What is required> Write out exactly the lines below starting at the one containing "Click info icon next to 评测数据集 title" and ending at the one containing "Task: Switch to". Omit every picture.

Material supplied>
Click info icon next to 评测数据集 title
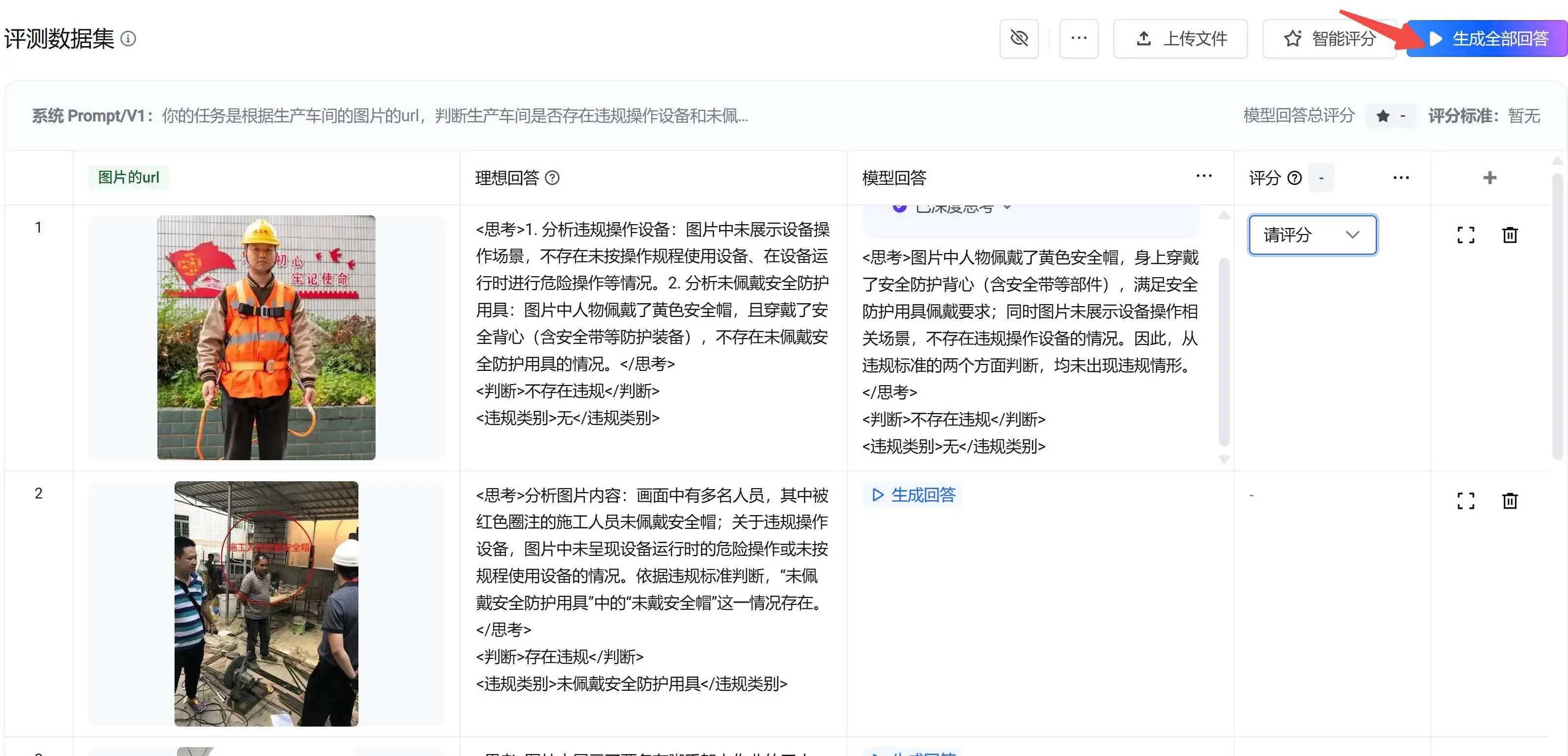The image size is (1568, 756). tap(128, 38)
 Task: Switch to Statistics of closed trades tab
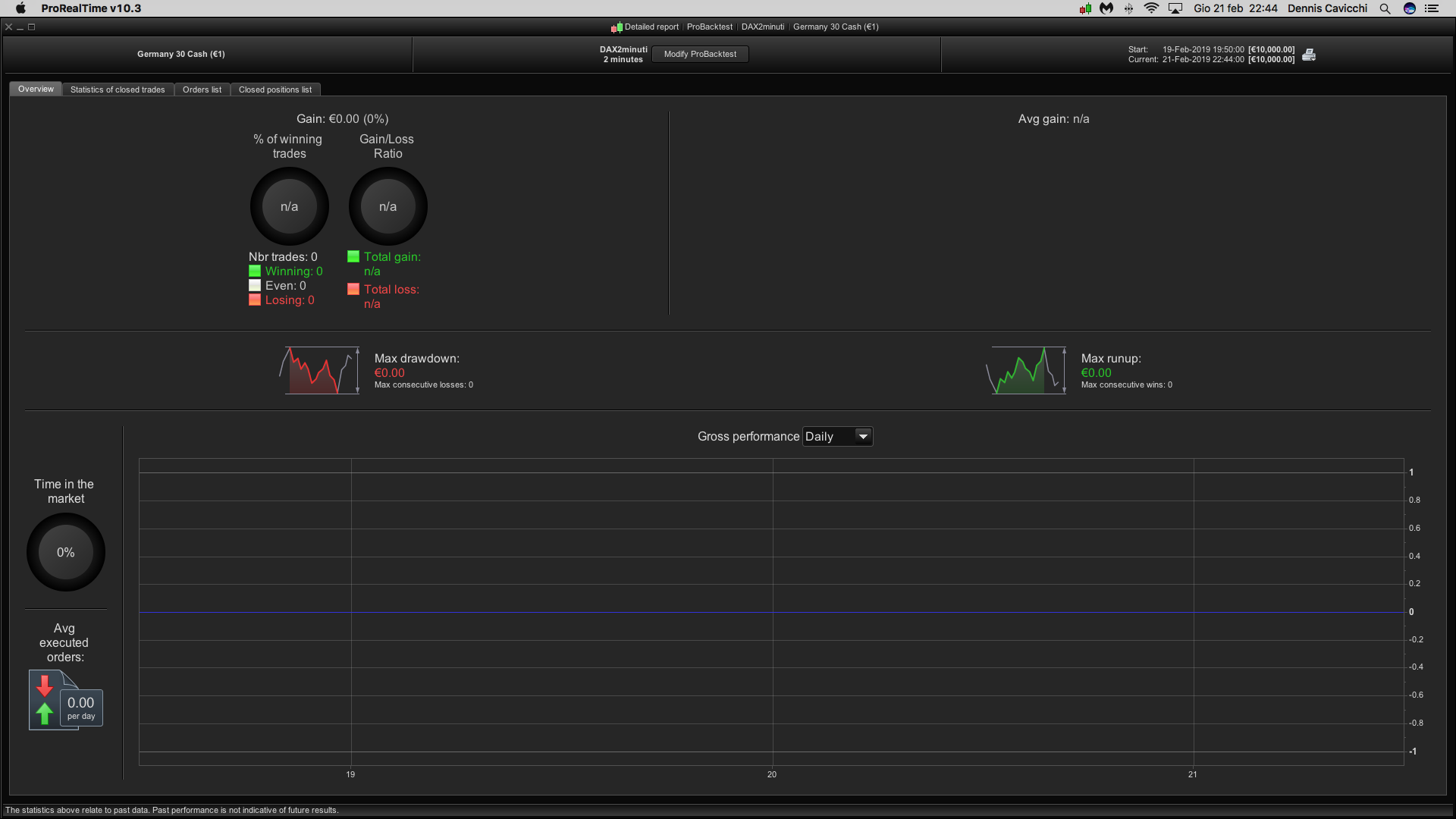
...
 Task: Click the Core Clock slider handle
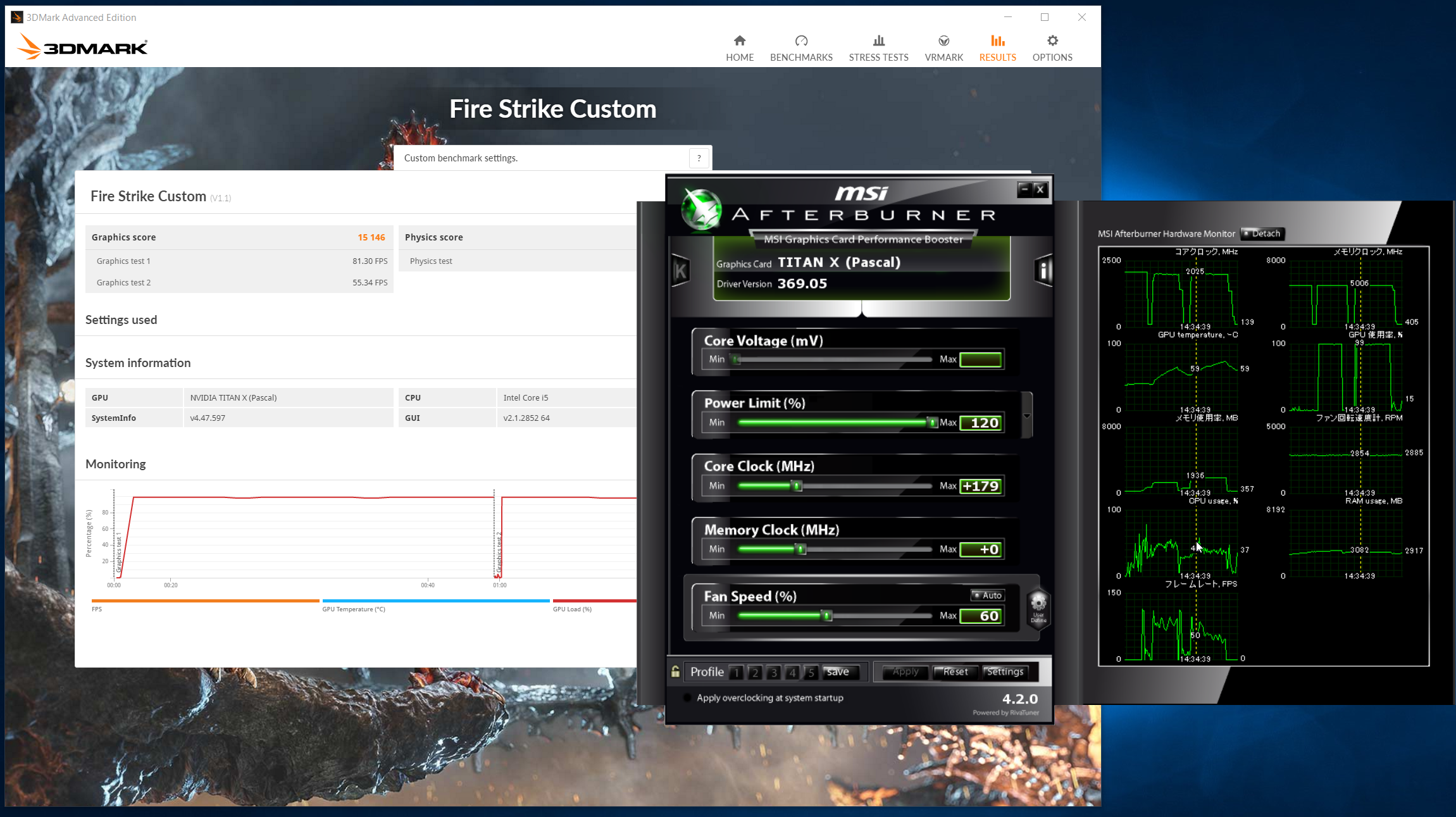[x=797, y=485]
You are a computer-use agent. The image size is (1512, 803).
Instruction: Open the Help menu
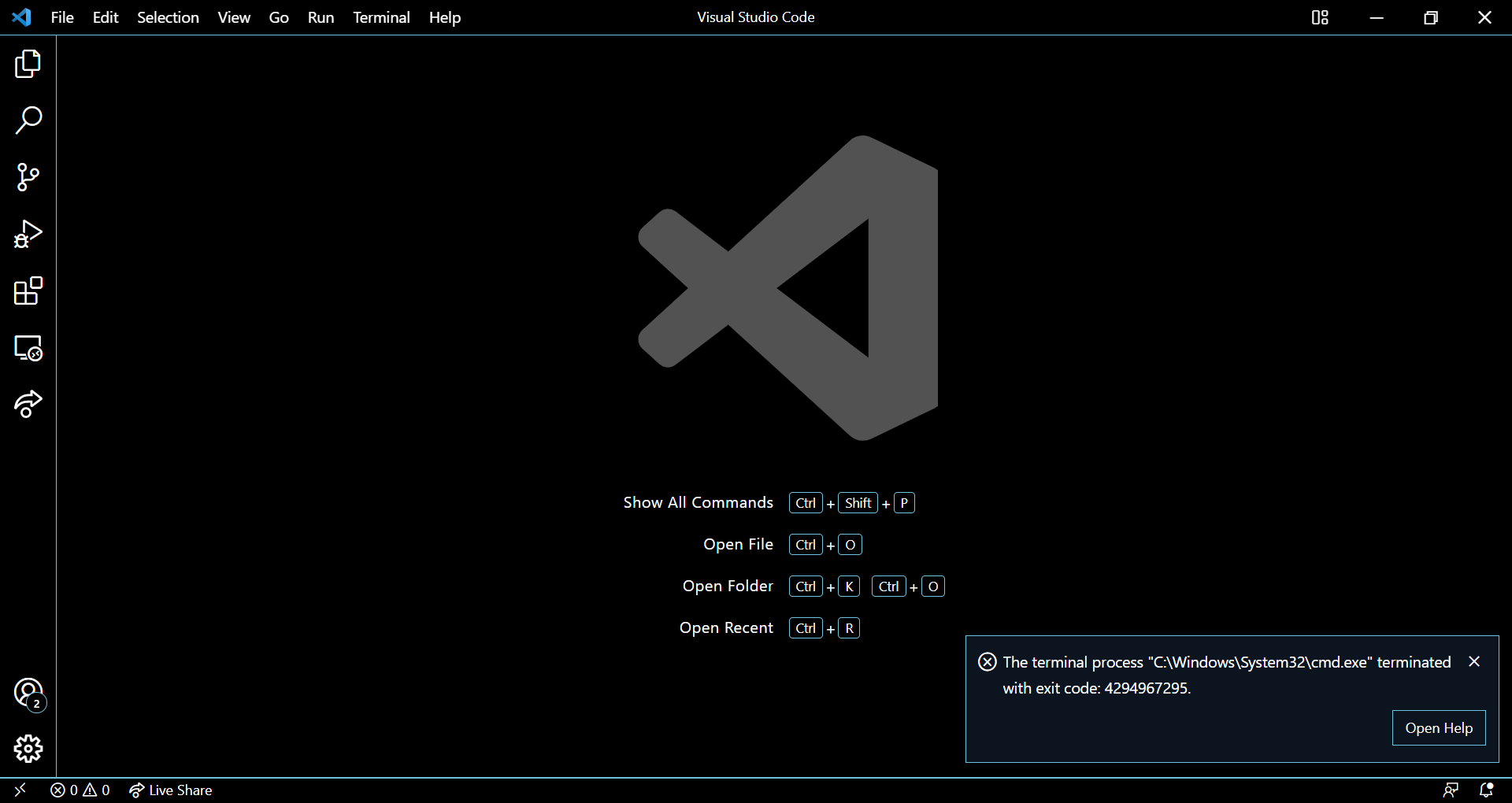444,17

Final answer>
Click info icon next to 评测数据集 title
The image size is (1568, 756). tap(128, 38)
 Task: Switch to Statistics of closed trades tab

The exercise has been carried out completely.